EXERCISE DETAILS
Nothing but the line containing "has height=385, width=1120." and the lines after it in the entries below should appear, each repeated exactly.

(DATA PROVIDED Opens)

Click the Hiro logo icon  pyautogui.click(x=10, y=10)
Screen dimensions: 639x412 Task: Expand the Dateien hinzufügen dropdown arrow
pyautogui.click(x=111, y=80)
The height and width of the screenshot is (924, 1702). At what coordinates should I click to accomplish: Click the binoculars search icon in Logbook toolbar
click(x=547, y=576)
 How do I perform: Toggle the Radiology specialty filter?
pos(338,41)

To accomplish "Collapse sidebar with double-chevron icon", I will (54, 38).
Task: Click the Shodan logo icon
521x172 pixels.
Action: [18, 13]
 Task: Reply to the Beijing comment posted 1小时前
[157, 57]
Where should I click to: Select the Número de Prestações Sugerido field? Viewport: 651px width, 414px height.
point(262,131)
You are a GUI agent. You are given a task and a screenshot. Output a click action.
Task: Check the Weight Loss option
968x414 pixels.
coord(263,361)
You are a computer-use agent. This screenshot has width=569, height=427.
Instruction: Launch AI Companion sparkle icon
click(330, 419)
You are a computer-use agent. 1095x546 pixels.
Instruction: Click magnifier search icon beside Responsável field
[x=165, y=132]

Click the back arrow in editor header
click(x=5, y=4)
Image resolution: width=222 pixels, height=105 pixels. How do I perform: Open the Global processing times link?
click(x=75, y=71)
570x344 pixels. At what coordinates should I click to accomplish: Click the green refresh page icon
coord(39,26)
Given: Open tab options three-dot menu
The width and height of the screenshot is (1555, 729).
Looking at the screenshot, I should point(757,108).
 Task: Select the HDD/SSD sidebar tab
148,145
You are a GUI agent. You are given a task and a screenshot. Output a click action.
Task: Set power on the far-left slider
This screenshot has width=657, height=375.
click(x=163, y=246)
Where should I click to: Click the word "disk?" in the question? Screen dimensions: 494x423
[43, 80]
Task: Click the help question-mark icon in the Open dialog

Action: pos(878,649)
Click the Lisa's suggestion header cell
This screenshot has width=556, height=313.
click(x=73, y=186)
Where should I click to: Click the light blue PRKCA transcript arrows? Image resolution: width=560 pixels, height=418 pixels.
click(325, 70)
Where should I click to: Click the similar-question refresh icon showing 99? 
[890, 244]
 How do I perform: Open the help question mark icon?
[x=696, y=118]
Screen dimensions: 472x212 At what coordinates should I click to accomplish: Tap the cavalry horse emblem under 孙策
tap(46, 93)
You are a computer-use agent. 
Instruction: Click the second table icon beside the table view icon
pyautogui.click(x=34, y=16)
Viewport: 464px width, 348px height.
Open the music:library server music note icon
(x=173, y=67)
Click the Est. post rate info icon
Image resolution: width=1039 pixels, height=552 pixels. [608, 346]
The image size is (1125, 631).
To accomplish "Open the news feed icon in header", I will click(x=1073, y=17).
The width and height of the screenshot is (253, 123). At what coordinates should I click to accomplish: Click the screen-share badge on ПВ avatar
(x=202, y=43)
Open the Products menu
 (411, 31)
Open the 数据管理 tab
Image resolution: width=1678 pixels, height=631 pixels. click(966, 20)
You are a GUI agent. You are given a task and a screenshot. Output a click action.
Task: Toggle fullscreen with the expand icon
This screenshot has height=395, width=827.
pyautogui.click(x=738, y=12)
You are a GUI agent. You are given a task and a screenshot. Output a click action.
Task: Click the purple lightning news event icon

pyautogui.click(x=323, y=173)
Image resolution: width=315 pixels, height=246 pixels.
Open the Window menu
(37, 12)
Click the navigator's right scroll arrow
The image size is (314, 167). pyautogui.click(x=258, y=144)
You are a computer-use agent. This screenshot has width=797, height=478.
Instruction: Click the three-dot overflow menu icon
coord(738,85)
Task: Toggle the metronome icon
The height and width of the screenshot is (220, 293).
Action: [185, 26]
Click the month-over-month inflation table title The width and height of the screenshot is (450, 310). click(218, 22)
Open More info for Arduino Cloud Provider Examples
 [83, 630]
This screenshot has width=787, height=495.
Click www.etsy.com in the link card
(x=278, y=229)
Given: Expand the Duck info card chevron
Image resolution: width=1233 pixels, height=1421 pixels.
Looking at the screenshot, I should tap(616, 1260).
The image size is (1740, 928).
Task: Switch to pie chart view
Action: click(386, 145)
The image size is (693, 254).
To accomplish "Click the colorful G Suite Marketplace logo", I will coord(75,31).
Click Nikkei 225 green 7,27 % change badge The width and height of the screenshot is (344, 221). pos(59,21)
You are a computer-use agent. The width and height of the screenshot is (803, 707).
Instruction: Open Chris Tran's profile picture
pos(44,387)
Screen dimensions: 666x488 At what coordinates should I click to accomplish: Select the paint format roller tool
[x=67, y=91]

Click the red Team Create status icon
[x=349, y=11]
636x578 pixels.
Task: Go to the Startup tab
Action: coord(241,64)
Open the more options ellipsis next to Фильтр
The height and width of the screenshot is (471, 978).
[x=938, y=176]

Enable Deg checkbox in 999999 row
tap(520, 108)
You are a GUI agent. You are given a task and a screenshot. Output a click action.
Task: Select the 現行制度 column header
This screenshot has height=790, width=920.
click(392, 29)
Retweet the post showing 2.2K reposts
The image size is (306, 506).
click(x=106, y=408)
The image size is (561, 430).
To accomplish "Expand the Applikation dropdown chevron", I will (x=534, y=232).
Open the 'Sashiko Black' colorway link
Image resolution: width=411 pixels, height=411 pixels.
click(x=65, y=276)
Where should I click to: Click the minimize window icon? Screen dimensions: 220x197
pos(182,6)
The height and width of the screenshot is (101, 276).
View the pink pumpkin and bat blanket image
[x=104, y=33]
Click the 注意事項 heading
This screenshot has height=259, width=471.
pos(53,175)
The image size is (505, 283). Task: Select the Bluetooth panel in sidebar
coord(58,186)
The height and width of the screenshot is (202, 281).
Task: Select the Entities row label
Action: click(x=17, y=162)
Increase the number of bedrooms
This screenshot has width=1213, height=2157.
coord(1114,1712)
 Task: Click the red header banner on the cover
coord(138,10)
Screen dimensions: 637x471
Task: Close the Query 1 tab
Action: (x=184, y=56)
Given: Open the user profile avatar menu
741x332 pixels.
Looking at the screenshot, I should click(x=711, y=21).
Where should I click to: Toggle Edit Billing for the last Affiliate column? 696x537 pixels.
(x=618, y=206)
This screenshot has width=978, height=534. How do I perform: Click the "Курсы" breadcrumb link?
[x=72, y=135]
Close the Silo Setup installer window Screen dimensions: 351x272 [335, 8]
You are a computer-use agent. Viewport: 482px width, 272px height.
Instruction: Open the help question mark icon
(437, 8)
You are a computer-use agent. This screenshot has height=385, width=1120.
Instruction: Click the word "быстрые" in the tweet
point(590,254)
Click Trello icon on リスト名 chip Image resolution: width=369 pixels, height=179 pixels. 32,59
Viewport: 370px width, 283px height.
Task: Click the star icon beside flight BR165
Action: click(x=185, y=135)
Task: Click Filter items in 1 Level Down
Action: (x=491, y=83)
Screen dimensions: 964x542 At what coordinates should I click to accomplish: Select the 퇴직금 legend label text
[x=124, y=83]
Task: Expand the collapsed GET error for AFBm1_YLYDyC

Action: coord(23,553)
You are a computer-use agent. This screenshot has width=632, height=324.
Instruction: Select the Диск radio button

(DATA PROVIDED Closes)

SOLUTION TO THIS EXERCISE
You are a computer-use agent. This screenshot has height=385, width=1120.
Instruction: Click the word "быстрые" in the tweet
point(590,254)
Click Trello icon on リスト名 chip Image resolution: width=369 pixels, height=179 pixels. 32,59
Viewport: 370px width, 283px height.
Task: Click the star icon beside flight BR165
Action: click(x=185, y=135)
Task: Click Filter items in 1 Level Down
Action: (x=491, y=83)
Screen dimensions: 964x542 At what coordinates should I click to accomplish: Select the 퇴직금 legend label text
[x=124, y=83]
Task: Expand the collapsed GET error for AFBm1_YLYDyC

Action: coord(23,553)
You are a computer-use agent. This screenshot has width=632, height=324.
Instruction: Select the Диск radio button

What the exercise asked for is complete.